Twitter, YouTube, Facebook, and Snapchat all want the same engaging, high-quality videos that do well on their platforms. “They’re competing for attention, they’re competing for engagement,” Stabler said.
To get that engagement, it’s looking more likely that these companies will be relying on video from a limited group of gifted social talent creators (see: DJ Khaled), or professional media companies. For Facebook, the reality may be arriving sooner than anticipated. Original sharing on the platform is down significantly, according to a report in The Information, meaning people are simply hitting the “share” button instead of posting original text, photos, and videos. Less content creation across the board makes professional content operations even more valuable to the social giant.

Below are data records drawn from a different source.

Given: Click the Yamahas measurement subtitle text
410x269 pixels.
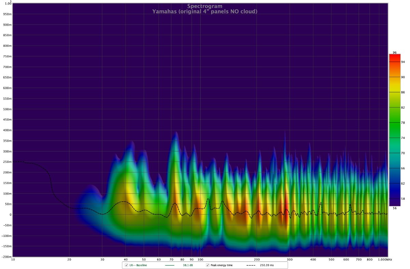Looking at the screenshot, I should pos(205,12).
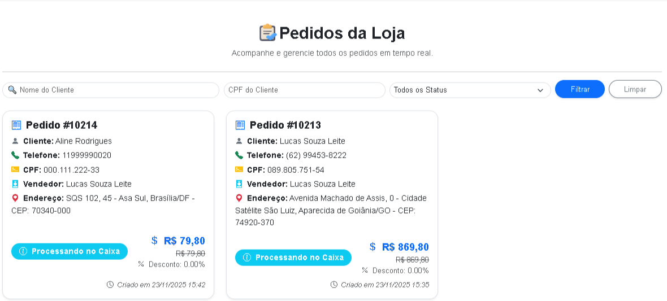Viewport: 667px width, 301px height.
Task: Click the Vendedor badge icon in order #10213
Action: pyautogui.click(x=239, y=184)
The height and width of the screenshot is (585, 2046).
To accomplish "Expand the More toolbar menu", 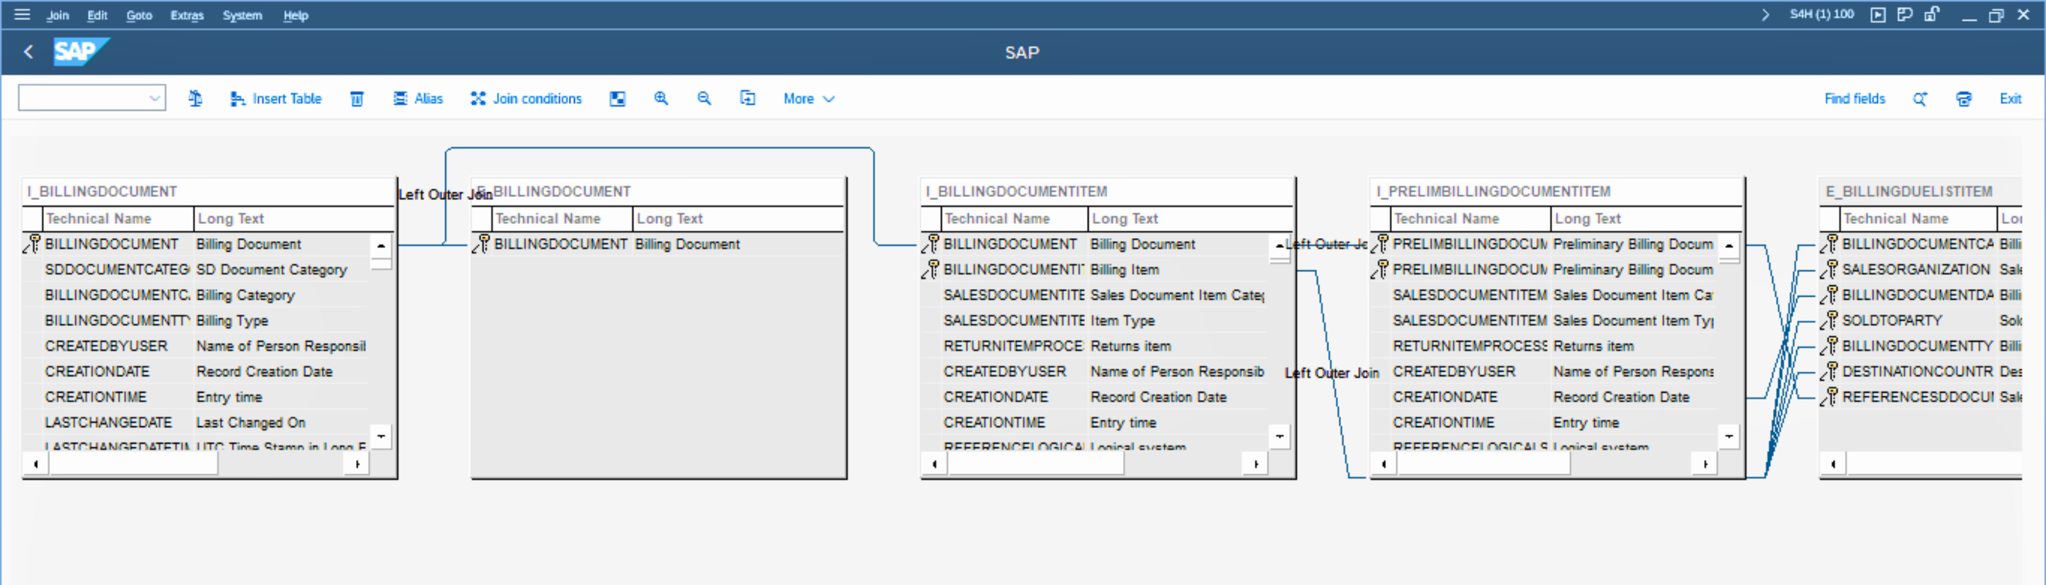I will [809, 99].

Facebook is already paying media companies and celebrities to post video via its Live product. The company is offering around $250,000 for 20 posts per month over a three-month period, according to one source with knowledge of the arrangement. (BuzzFeed is among the group of Facebook Live paid media partners.)
Kayvon Beykpour, CEO of the Twitter-owned live-streaming app Periscope, did not rule out the possibility of paying content creators in a recent interview with BuzzFeed News. "Maybe it’s something that we experiment as Periscope specifically later on,” he said, while adding: “It’s really important for us to make sure we’re building a product that people want to use without being monetarily incentivized."
“I think you’re seeing a renaissance for content creators,” Athan Stephanopoulos, president of digital media company NowThis, told BuzzFeed News. “Facebook’s done a good job of connecting the lines to consumers and so has Snapchat, Twitter, Instagram, and Vine. Now you’ve got to fill those pipes with quality content.”
At Facebook’s F8 developer conference this year, CEO Mark Zuckerberg said that in a decade, “video will look like as big of a shift in the way we all share and communicate as mobile has been.” And though Zuckerberg is setting up a product to spark more video creation from regular folks (Live), he's likewise ensuring it will be more attractive to professionals by paying them and expanding the cameras from phone cameras to professional-grade equipment.
This power shift may not mean media companies will find an answer to their digital revenue struggles, but it’s still a moment where those posting quality content are beginning to get paid by social platforms, rather than ads, for their editorial work. And that’s a big deal.
“These platforms know that without strong, independent, unique voices that they have nothing,” Nicholas Megalis, one widely followed Vine creator, told BuzzFeed News. “The people are the most important part of any scheme. We can move mountains.”